● **YOUR TASK**
Please rewrite the records below as a numbered list, omitting any blank lines.

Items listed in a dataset
#####

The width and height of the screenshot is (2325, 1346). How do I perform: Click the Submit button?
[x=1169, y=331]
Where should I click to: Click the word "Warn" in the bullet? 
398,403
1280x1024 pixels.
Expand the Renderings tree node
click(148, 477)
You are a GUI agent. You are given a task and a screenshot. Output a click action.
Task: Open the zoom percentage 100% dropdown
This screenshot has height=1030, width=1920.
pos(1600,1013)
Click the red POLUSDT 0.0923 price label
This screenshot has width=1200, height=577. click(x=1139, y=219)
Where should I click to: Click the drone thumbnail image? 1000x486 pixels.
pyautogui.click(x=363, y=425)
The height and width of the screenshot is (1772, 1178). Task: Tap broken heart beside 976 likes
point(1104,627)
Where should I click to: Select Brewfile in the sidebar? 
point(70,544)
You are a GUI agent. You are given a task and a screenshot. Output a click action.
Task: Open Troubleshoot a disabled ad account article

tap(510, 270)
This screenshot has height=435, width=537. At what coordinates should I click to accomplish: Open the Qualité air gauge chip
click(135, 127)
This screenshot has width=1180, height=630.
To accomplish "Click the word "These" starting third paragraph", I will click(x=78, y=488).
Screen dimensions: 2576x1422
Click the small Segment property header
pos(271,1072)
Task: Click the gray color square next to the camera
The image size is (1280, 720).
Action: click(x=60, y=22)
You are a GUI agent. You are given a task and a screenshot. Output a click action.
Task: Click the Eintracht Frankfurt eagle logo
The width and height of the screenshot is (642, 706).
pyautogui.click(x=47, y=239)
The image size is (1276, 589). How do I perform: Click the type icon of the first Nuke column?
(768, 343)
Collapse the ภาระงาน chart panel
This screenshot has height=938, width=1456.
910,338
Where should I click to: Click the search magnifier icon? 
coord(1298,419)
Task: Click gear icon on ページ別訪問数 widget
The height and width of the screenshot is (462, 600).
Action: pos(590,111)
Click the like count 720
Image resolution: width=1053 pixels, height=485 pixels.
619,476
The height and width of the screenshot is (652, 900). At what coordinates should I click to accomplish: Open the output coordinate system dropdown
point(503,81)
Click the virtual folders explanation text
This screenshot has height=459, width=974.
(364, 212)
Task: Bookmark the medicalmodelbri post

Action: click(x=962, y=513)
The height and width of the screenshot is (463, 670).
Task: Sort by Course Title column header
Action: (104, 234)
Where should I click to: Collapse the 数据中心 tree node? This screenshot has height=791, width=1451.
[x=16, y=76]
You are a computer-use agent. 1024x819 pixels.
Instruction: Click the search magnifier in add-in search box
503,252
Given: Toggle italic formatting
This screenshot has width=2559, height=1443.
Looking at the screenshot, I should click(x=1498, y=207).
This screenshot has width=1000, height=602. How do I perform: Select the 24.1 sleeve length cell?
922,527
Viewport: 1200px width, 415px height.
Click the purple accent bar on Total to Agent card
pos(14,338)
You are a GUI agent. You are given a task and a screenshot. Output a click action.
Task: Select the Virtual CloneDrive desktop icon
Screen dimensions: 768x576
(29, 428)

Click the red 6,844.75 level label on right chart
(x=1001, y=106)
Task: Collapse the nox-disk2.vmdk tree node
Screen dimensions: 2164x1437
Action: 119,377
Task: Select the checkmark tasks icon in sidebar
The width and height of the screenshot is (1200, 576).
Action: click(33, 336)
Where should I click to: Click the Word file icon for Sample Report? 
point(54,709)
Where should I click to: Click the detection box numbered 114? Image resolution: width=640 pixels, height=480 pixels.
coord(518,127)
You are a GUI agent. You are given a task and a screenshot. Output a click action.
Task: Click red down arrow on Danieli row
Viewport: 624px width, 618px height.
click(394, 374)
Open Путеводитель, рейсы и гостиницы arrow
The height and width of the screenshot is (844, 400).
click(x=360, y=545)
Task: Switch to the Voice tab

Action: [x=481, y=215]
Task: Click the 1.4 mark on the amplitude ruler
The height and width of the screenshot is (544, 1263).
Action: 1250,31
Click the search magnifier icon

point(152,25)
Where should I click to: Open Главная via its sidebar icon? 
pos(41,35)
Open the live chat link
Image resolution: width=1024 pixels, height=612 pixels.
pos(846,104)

#####

● **ANSWER FOR THE TASK**
1. The width and height of the screenshot is (2325, 1346). How do I perform: Click the Submit button?
2. [x=1169, y=331]
3. Where should I click to: Click the word "Warn" in the bullet? 
4. 398,403
5. 1280x1024 pixels.
6. Expand the Renderings tree node
7. click(148, 477)
8. You are a GUI agent. You are given a task and a screenshot. Output a click action.
9. Task: Open the zoom percentage 100% dropdown
10. This screenshot has height=1030, width=1920.
11. pos(1600,1013)
12. Click the red POLUSDT 0.0923 price label
13. This screenshot has width=1200, height=577. click(x=1139, y=219)
14. Where should I click to: Click the drone thumbnail image? 1000x486 pixels.
15. pyautogui.click(x=363, y=425)
16. The height and width of the screenshot is (1772, 1178). Task: Tap broken heart beside 976 likes
17. point(1104,627)
18. Where should I click to: Select Brewfile in the sidebar? 
19. point(70,544)
20. You are a GUI agent. You are given a task and a screenshot. Output a click action.
21. Task: Open Troubleshoot a disabled ad account article
22. tap(510, 270)
23. This screenshot has height=435, width=537. At what coordinates should I click to accomplish: Open the Qualité air gauge chip
24. click(135, 127)
25. This screenshot has width=1180, height=630.
26. To accomplish "Click the word "These" starting third paragraph", I will click(x=78, y=488).
27. Screen dimensions: 2576x1422
28. Click the small Segment property header
29. pos(271,1072)
30. Task: Click the gray color square next to the camera
31. The image size is (1280, 720).
32. Action: click(x=60, y=22)
33. You are a GUI agent. You are given a task and a screenshot. Output a click action.
34. Task: Click the Eintracht Frankfurt eagle logo
35. The width and height of the screenshot is (642, 706).
36. pyautogui.click(x=47, y=239)
37. The image size is (1276, 589). How do I perform: Click the type icon of the first Nuke column?
38. (768, 343)
39. Collapse the ภาระงาน chart panel
40. This screenshot has height=938, width=1456.
41. 910,338
42. Where should I click to: Click the search magnifier icon? 
43. coord(1298,419)
44. Task: Click gear icon on ページ別訪問数 widget
45. The height and width of the screenshot is (462, 600).
46. Action: pos(590,111)
47. Click the like count 720
48. Image resolution: width=1053 pixels, height=485 pixels.
49. 619,476
50. The height and width of the screenshot is (652, 900). At what coordinates should I click to accomplish: Open the output coordinate system dropdown
51. point(503,81)
52. Click the virtual folders explanation text
53. This screenshot has height=459, width=974.
54. (364, 212)
55. Task: Bookmark the medicalmodelbri post
56. Action: click(x=962, y=513)
57. The height and width of the screenshot is (463, 670).
58. Task: Sort by Course Title column header
59. Action: (104, 234)
60. Where should I click to: Collapse the 数据中心 tree node? This screenshot has height=791, width=1451.
61. [x=16, y=76]
62. You are a computer-use agent. 1024x819 pixels.
63. Instruction: Click the search magnifier in add-in search box
64. 503,252
65. Given: Toggle italic formatting
66. This screenshot has width=2559, height=1443.
67. Looking at the screenshot, I should click(x=1498, y=207).
68. This screenshot has width=1000, height=602. How do I perform: Select the 24.1 sleeve length cell?
69. 922,527
70. Viewport: 1200px width, 415px height.
71. Click the purple accent bar on Total to Agent card
72. pos(14,338)
73. You are a GUI agent. You are given a task and a screenshot. Output a click action.
74. Task: Select the Virtual CloneDrive desktop icon
75. Screen dimensions: 768x576
76. (29, 428)
77. Click the red 6,844.75 level label on right chart
78. (x=1001, y=106)
79. Task: Collapse the nox-disk2.vmdk tree node
80. Screen dimensions: 2164x1437
81. Action: 119,377
82. Task: Select the checkmark tasks icon in sidebar
83. The width and height of the screenshot is (1200, 576).
84. Action: click(33, 336)
85. Where should I click to: Click the Word file icon for Sample Report? 
86. point(54,709)
87. Where should I click to: Click the detection box numbered 114? Image resolution: width=640 pixels, height=480 pixels.
88. coord(518,127)
89. You are a GUI agent. You are given a task and a screenshot. Output a click action.
90. Task: Click red down arrow on Danieli row
91. Viewport: 624px width, 618px height.
92. click(394, 374)
93. Open Путеводитель, рейсы и гостиницы arrow
94. The height and width of the screenshot is (844, 400).
95. click(x=360, y=545)
96. Task: Switch to the Voice tab
97. Action: [x=481, y=215]
98. Task: Click the 1.4 mark on the amplitude ruler
99. The height and width of the screenshot is (544, 1263).
100. Action: 1250,31
101. Click the search magnifier icon
102. point(152,25)
103. Where should I click to: Open Главная via its sidebar icon? 
104. pos(41,35)
105. Open the live chat link
106. Image resolution: width=1024 pixels, height=612 pixels.
107. pos(846,104)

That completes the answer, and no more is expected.